Uma outra observação à guisa de esclarecer o problema: o conceito de determinismo não coincide de forma alguma com a noção da previsibilidade. No fim das contas, mesmo o mais ferrenho defensor do determinismo deve com certeza reconhecer que nem tudo no mundo pode realmente ser previsto. O próprio Laplace – modelo ideal dos deterministas – tão-somente sustentava que o futuro do universo poderia a princípio ser calculado apenas se fosse conhecida a posição e o momento exatos de cada partícula; mas não é preciso dizer que nenhum cientista jamais foi louco o suficiente para supor que tal conhecimento das “condições iniciais” pudesse realmente ser descoberto por meios científicos, o que realmente se pudesse fazer o cálculo necessário assim que os dados fossem obtidos. É verdade, sem dúvida, que um fenômeno é previsível somente enquanto é determinado; mas o fenômeno pode muito bem ser determinado sem ser previsto em um sentido pragmático ou empírico – há limites, no fim das contas, ao que nós humanos podemos fazer.

“Deus joga dados”? Esta parece ser a pergunta. E tudo indica que Einstein a colocou corretamente; pois a própria expressão sugere o que agora já deve ter se tornado bem evidente: a saber, que na verdade o problema não é científico, mas irremediavelmente metafísico.


Notas

1. Na noite anterior à sua morte, Bohr desenhou uma figura em seu quadro-negro. Ela representava a estrutura experimental do “contra-exemplo” mais intrincado de Einstein.

2. Porém, o que precisa ser abandonada é a noção clássica de localidade; isso é o que John Stuart Bell estabeleceu como um teorema da mecânica quântica em 1964, e o que desde então se verificou em certos experimentos sensíveis. Sobre este problema básico, a física moderna deu um veredito definitivo. Diferente do determinismo rigoroso, o princípio clássica da localidade não mais constitui uma opção viável. E podemos acrescentar que, sobre este problema, Einstein não estava apenas em desacordo com Bohr, como completamente equivocado. Foi contudo o próprio Einstein quem iluminou a trilha que eventualmente levou à prova da não-localidade. Em outras palavras, o artigo Einstein-Podolsky-Rosen realizou o oposto do que se pretendia; ao invés de provar a incompletude da teoria quântica (um problema ainda aberto, para dizer o mínimo), ele levou à refutação do princípio da localidade, e por isso à queda da Weltansschauung clássica. Pois de fato o modelo “neoclássico” de que falamos (i.e., a teoria de de Broglie-Bohm) está muito distante da imagem clássica, apesar do seu aspecto determinista. E isso talvez na verdade explique a fria recepção do trabalho de Bohm por parte de Einstein.
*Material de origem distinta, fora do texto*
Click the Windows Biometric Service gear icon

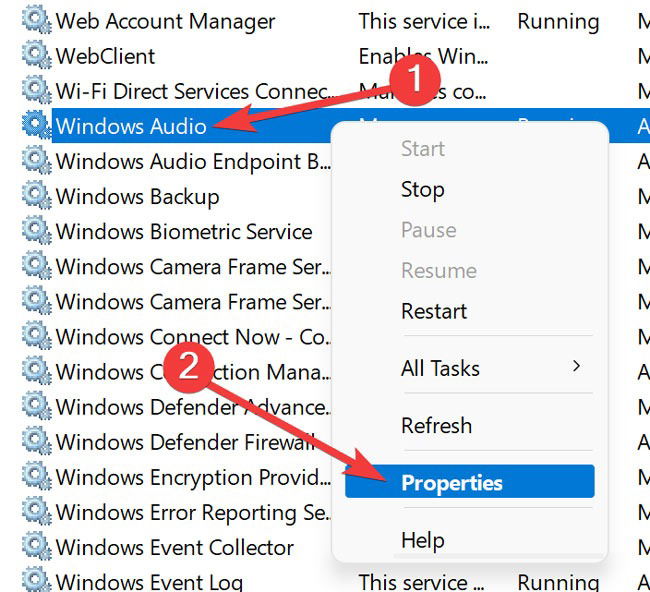click(36, 230)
3. Ao qual von Neumann acrescenta: “…porque nenhum experimento indica a sua presença, já que os macroscópicos são a princípio inadequados, e a única teoria conhecida compatível com nossas experiências relativa aos processos elementares, a mecânica quântica, a contradiz”. (Mathematical Foundations of Quantum Mechanics, Princeton University Press, 1955, p. 328). Sabemos hoje que, em relação a este último ponto, von Neumann superestimou seriamente o seu caso; suas deduções matemáticas não descartam a possibilidade da teoria das variáveis ocultas, como von Neumann pensava. Ocorre na verdade que o célebre “teorema de von Neumann”, que por muito tempo dominou o pensamento científico nesta questão, é um tanto irrelevante. Veja especialmente J. S. Bell, “On the Impossible Pilot Wave,” Foundation of Physics, vol. 12 (1982), pp. 989-99.